I ask myself the same question. I have a rebellious 12 year old daughter. She has been skipping school and has gotten us in trouble along with herself. We have tried grounding (which is useless) along with all the other "scare tactics" you read about, to no avail.

She has learned through her friends and school. That if I whoop her ass (which is deserved) that she can make a phone call and we are disciplined for disciplining our child. On the other hand we are also disciplined by the courts because we are not making sure she goes to school.

I ask what is the answer? If you have a willful intelligent child who refuses to abide by the rules, what is the answer short of sending her off to foster care? Or having her taken from you because you impose your will on her and it violates said child rearing protical?

They have made it so the child has more rights than the parents.
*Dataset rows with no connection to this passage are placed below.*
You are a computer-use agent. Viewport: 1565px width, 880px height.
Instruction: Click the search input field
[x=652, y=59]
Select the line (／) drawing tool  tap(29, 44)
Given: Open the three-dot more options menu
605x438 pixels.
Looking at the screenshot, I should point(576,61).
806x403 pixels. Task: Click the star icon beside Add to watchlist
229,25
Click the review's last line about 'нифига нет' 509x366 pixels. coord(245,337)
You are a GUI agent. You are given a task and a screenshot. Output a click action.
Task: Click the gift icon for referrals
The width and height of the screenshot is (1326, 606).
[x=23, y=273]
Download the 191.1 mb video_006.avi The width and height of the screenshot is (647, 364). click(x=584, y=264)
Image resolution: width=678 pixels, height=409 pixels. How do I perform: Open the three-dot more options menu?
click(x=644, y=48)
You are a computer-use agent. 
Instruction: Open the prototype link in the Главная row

I can fully understand why this woman followed through with her threat. If she didn't then her threats would become hollow and the children would just do as they will anyways.
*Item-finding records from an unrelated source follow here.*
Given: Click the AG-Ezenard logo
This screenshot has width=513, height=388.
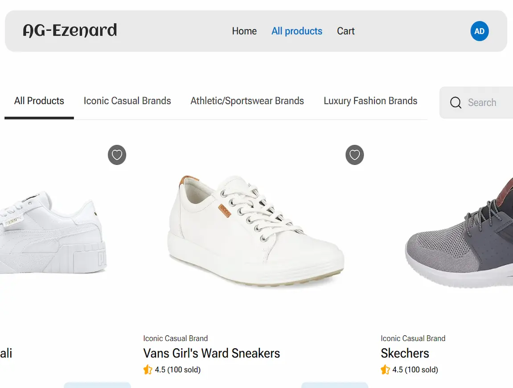Looking at the screenshot, I should click(x=70, y=30).
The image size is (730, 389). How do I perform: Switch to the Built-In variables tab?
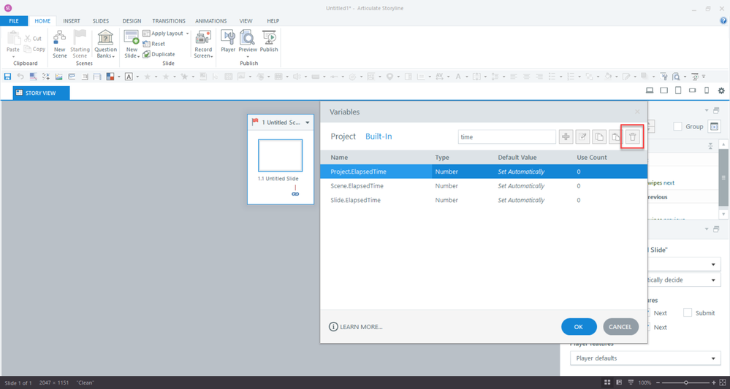pos(379,136)
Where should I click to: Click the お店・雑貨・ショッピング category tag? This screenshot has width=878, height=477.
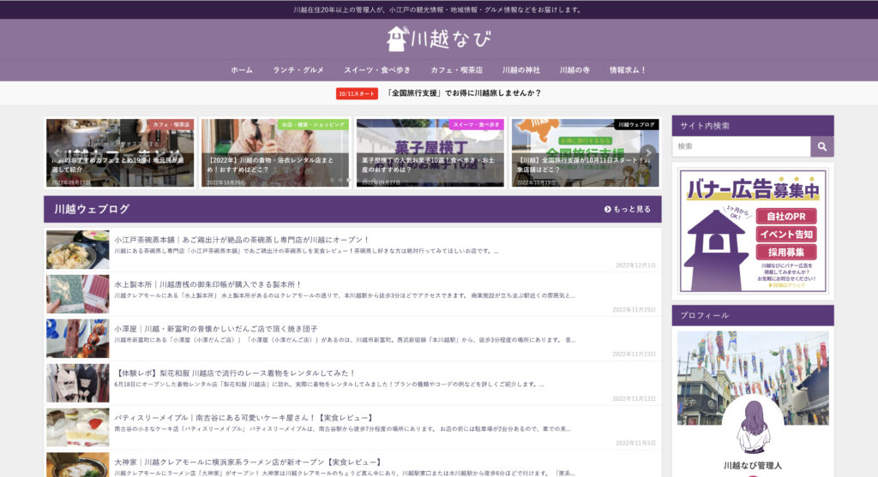coord(314,124)
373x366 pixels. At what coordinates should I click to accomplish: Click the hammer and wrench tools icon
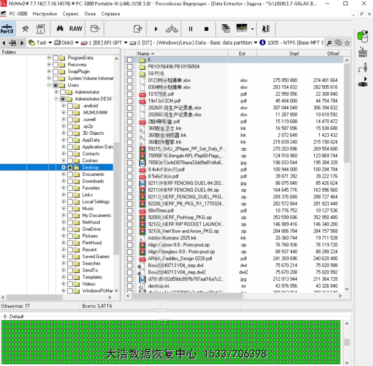26,29
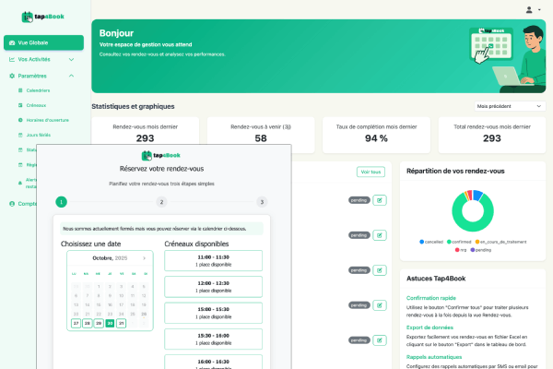
Task: Click the edit icon on first pending appointment
Action: pos(380,200)
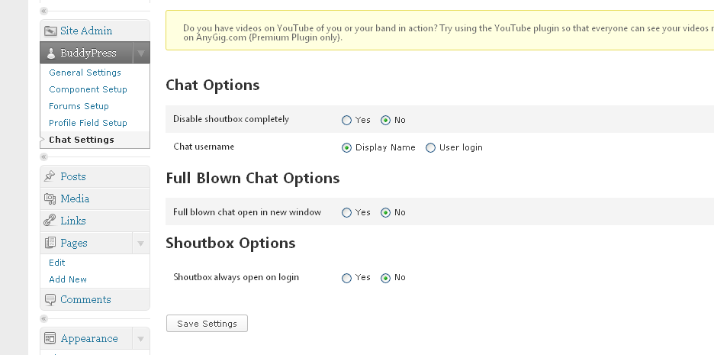
Task: Click the BuddyPress user icon
Action: pos(50,53)
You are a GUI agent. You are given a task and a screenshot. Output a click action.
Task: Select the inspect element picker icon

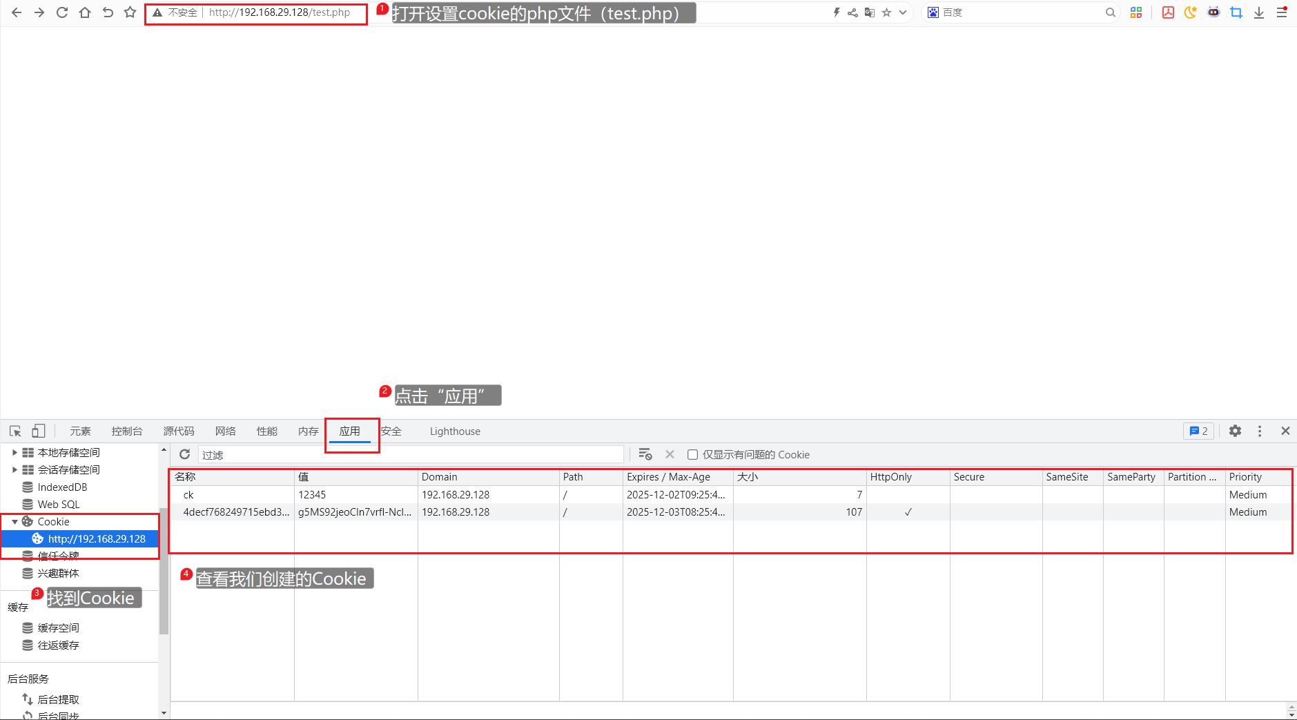click(15, 431)
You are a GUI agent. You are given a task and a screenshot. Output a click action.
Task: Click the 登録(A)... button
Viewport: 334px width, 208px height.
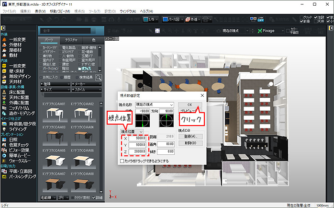click(189, 136)
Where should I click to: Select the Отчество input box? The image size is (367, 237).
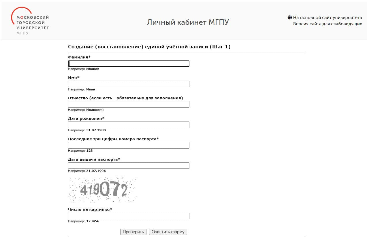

The article doesn't explain enough detail as to what happen. She could have dropped them off and circled the block in order to scare them. While she rounded the corner the children could have called 911 and started an investigation.

I am totally against the whole "it takes a village to raise a child" concept. I have my own beliefs and values that I want to instilled in my children. Whether they accept them or not is on them. I don't need 100 different views and takes on life thrown at them before the age of accountability. It just undermines my beliefs and authority as a parent. Especially when it comes from people who don't have children or any experience, dictating the laws on parental rights.

I guess its easy to vilify this mother without knowing the circumstances or intent leading up to this coarse of action.

I can simpithize with her and her frustration, having tried numerous other tactics to no avail.

I will be curious to follow up with this story, to find out why she did what she did, and the court findings concerning the matter.

Sorry I rambled on a bit here. I too am frustrated and could have easily found myself in a similar situation even though my intentions could have been interpreted wrongly.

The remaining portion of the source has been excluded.